• Work required
Each line must appear in the answer exactly as it does in the data.

Material shown Start Marker

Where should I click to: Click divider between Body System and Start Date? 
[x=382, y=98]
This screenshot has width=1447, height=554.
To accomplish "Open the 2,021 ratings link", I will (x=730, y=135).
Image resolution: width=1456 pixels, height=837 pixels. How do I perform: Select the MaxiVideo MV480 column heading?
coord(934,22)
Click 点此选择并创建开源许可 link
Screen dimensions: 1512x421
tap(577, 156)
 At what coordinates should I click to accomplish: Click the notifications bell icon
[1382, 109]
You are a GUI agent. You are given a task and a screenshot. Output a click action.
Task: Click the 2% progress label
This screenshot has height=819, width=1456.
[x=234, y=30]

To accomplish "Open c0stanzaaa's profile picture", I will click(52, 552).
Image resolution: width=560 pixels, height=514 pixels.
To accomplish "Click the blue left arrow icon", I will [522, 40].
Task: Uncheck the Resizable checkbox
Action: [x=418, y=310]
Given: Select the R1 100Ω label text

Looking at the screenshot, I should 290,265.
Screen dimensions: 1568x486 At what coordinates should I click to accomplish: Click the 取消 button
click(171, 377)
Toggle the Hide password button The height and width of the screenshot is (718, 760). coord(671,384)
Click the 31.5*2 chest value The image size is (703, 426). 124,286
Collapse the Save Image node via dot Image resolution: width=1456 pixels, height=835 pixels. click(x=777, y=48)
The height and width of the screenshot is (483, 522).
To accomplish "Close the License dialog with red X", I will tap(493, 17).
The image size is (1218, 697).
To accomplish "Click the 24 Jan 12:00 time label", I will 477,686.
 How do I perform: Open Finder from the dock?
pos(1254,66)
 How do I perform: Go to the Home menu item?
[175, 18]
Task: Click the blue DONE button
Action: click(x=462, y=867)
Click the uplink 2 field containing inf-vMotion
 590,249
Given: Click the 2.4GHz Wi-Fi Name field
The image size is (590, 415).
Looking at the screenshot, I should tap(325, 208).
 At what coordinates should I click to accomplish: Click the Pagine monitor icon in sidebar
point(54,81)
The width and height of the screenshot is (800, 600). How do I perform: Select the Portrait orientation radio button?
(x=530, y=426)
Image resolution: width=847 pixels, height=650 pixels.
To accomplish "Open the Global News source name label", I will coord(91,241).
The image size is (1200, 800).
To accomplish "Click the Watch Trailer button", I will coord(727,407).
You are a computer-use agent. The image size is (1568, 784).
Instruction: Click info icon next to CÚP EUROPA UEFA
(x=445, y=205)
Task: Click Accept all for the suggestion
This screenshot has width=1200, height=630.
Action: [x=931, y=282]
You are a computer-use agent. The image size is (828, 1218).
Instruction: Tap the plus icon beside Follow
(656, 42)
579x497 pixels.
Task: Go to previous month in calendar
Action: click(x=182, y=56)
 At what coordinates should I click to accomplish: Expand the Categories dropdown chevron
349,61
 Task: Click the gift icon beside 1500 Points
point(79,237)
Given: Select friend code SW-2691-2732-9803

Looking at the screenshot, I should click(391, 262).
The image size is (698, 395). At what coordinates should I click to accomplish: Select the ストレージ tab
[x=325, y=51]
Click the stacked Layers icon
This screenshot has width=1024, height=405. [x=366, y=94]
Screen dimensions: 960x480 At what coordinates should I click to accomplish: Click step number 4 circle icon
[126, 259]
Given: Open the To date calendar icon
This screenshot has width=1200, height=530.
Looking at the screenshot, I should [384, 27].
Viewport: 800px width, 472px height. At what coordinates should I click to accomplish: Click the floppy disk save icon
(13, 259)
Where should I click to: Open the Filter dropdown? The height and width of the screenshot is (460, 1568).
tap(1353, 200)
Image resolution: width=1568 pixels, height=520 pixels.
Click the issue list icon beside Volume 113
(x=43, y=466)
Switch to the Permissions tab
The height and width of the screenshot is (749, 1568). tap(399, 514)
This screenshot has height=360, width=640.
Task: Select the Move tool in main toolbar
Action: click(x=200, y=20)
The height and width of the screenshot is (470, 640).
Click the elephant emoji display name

Material shown End Marker

• Written response
Where should I click to: Click divider between Body System and Start Date? 
[x=382, y=98]
This screenshot has width=1447, height=554.
To accomplish "Open the 2,021 ratings link", I will (x=730, y=135).
Image resolution: width=1456 pixels, height=837 pixels. How do I perform: Select the MaxiVideo MV480 column heading?
coord(934,22)
Click 点此选择并创建开源许可 link
Screen dimensions: 1512x421
tap(577, 156)
 At what coordinates should I click to accomplish: Click the notifications bell icon
[1382, 109]
You are a GUI agent. You are given a task and a screenshot. Output a click action.
Task: Click the 2% progress label
This screenshot has height=819, width=1456.
[x=234, y=30]

To accomplish "Open c0stanzaaa's profile picture", I will click(52, 552).
Image resolution: width=560 pixels, height=514 pixels.
To accomplish "Click the blue left arrow icon", I will [522, 40].
Task: Uncheck the Resizable checkbox
Action: [x=418, y=310]
Given: Select the R1 100Ω label text

Looking at the screenshot, I should 290,265.
Screen dimensions: 1568x486 At what coordinates should I click to accomplish: Click the 取消 button
click(171, 377)
Toggle the Hide password button The height and width of the screenshot is (718, 760). coord(671,384)
Click the 31.5*2 chest value The image size is (703, 426). 124,286
Collapse the Save Image node via dot Image resolution: width=1456 pixels, height=835 pixels. click(x=777, y=48)
The height and width of the screenshot is (483, 522).
To accomplish "Close the License dialog with red X", I will tap(493, 17).
The image size is (1218, 697).
To accomplish "Click the 24 Jan 12:00 time label", I will 477,686.
 How do I perform: Open Finder from the dock?
pos(1254,66)
 How do I perform: Go to the Home menu item?
[175, 18]
Task: Click the blue DONE button
Action: click(x=462, y=867)
Click the uplink 2 field containing inf-vMotion
 590,249
Given: Click the 2.4GHz Wi-Fi Name field
The image size is (590, 415).
Looking at the screenshot, I should tap(325, 208).
 At what coordinates should I click to accomplish: Click the Pagine monitor icon in sidebar
point(54,81)
The width and height of the screenshot is (800, 600). How do I perform: Select the Portrait orientation radio button?
(x=530, y=426)
Image resolution: width=847 pixels, height=650 pixels.
To accomplish "Open the Global News source name label", I will coord(91,241).
The image size is (1200, 800).
To accomplish "Click the Watch Trailer button", I will coord(727,407).
You are a computer-use agent. The image size is (1568, 784).
Instruction: Click info icon next to CÚP EUROPA UEFA
(x=445, y=205)
Task: Click Accept all for the suggestion
This screenshot has width=1200, height=630.
Action: [x=931, y=282]
You are a computer-use agent. The image size is (828, 1218).
Instruction: Tap the plus icon beside Follow
(656, 42)
579x497 pixels.
Task: Go to previous month in calendar
Action: click(x=182, y=56)
 At what coordinates should I click to accomplish: Expand the Categories dropdown chevron
349,61
 Task: Click the gift icon beside 1500 Points
point(79,237)
Given: Select friend code SW-2691-2732-9803

Looking at the screenshot, I should click(391, 262).
The image size is (698, 395). At what coordinates should I click to accomplish: Select the ストレージ tab
[x=325, y=51]
Click the stacked Layers icon
This screenshot has width=1024, height=405. [x=366, y=94]
Screen dimensions: 960x480 At what coordinates should I click to accomplish: Click step number 4 circle icon
[126, 259]
Given: Open the To date calendar icon
This screenshot has width=1200, height=530.
Looking at the screenshot, I should [384, 27].
Viewport: 800px width, 472px height. At what coordinates should I click to accomplish: Click the floppy disk save icon
(13, 259)
Where should I click to: Open the Filter dropdown? The height and width of the screenshot is (460, 1568).
tap(1353, 200)
Image resolution: width=1568 pixels, height=520 pixels.
Click the issue list icon beside Volume 113
(x=43, y=466)
Switch to the Permissions tab
The height and width of the screenshot is (749, 1568). tap(399, 514)
This screenshot has height=360, width=640.
Task: Select the Move tool in main toolbar
Action: click(x=200, y=20)
The height and width of the screenshot is (470, 640).
Click the elephant emoji display name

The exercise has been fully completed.